Line drawings are as a general rule much better. Neither a photograph nor a line drawing looks much like the real thing once you get the hood up and you're on your back in the mud staring up into the thing with a flashlight. So you might as well pick the one that has the better information.

Sometimes a photograph is useful to provide context for the line drawing. A photo, with a couple of red arrows labelled GROBSCREW and BLARNUT or whatever, to help you orient yourself relative to the line drawing, once you are inside the thing.

I'm sorry you're stuck with this, as I suspect it's a bad idea.

Get a tripod if you haven't got one, and a clamp on work light or two. Set up lights to try to a) show the things that need to be shown clearly and b) to give enough modeling/shadow/depth to give the viewer a more or less realistic and useful view of the thing they'll actually be looking at.


----------



## Overread (Dec 5, 2013)

Light Science and Magic - 4th edition - is the book you want to get to start getting a good grounding in lighting, especially on difficult materials like metals and glass that you'll likely have in your construction setup. 

I think that your boss is thinking its a case of quick snap and you're done, whilst the reality is that it can be far more complicated and time consuming (especially when its not your area of expertise) to get good clear shots for each item for a high quality manual. 

You may also find that you need to invest in lighting gear to get this to to work well - at which point you may find that you're personal requirement to perform the job is growing combined with your normal work load.

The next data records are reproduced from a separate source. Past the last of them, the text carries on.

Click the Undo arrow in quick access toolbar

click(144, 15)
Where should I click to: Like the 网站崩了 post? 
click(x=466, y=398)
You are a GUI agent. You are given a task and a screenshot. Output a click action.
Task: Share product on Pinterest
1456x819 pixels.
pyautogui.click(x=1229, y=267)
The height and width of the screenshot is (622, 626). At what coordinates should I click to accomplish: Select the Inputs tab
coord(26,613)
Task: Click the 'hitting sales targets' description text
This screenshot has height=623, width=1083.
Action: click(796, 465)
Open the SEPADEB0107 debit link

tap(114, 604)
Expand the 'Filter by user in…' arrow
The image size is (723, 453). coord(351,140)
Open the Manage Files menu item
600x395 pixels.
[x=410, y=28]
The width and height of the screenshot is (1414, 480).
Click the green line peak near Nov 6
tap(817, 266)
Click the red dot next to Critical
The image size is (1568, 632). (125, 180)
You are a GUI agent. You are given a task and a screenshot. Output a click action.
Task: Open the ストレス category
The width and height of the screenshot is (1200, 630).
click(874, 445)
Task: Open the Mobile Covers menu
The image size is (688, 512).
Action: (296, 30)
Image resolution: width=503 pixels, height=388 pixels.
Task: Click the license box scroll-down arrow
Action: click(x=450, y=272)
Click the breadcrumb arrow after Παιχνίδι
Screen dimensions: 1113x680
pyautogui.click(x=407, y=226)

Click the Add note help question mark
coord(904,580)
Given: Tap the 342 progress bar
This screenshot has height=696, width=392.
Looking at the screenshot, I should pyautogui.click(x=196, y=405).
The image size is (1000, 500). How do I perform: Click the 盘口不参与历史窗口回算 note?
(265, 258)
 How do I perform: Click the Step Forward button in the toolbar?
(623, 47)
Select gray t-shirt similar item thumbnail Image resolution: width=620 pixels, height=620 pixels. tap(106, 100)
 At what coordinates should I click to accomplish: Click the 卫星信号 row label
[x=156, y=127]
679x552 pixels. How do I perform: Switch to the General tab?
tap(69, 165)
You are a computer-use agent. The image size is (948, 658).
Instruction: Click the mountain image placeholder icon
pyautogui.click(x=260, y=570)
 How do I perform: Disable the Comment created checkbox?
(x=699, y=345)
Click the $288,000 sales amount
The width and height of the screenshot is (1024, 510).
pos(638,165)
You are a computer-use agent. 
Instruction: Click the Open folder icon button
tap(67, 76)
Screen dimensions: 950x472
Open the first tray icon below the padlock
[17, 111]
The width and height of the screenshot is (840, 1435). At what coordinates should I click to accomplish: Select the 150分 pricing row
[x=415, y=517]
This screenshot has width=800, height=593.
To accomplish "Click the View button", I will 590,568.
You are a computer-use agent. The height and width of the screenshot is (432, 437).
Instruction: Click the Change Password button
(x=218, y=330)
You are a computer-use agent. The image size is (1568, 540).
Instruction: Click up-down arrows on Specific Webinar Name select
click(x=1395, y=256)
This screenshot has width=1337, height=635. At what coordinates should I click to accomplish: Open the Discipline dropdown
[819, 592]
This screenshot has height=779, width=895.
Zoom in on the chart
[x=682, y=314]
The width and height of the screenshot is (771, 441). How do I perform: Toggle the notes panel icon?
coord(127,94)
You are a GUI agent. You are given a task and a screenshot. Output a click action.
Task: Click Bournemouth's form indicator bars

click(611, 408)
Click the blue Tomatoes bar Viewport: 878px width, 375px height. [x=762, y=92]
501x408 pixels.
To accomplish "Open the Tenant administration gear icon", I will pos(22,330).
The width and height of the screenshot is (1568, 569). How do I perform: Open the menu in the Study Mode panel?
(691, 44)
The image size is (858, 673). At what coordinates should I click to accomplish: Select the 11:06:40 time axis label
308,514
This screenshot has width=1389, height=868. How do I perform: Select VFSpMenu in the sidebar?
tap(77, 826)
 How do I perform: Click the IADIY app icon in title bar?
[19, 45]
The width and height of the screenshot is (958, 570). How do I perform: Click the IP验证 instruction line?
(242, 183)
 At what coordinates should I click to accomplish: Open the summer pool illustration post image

It might be well to suggest to your boss that if he really wants this he might need to hire a professional photographer. 

As an additional point when ever I get a book for bird/animal/insect identification I always aim to get one with drawn plates instead of photographs. It's a LOT easier to display the ideal item  in a drawing without any distractions of colour, light, shadow etc... as well as any imperfections that occur in reality but can be left out of drawn references. Sometimes a photo does work but many times a clearly drawn sketch is a lot easier to view.


----------



## KmH (Dec 5, 2013)

Your profile does not indicate what country you are in.

Something you may not have considered is copyright ownership of any images you make at work.

Here in the USA, absent a written agreement to the contrary, you would own the image copyrights because your primary job is technical writing and not photography.
In that situation the company would need your permission to use the images.

In fact a major part of the commercial photography business model relies on the photographer charging a use licensing fee for each image used.

This may give you an idea of the value commercial photography can have and the extent to which your employer is wanting to take advantage of you.
The link details how a successful estimate for a 1 day commercial shoot was put together - Case Study: Producing A Successful Estimate | DigitalPhotoPro.com


----------



## techwriter (Dec 5, 2013)

Wow, lots of responses very quickly. Thanks to all.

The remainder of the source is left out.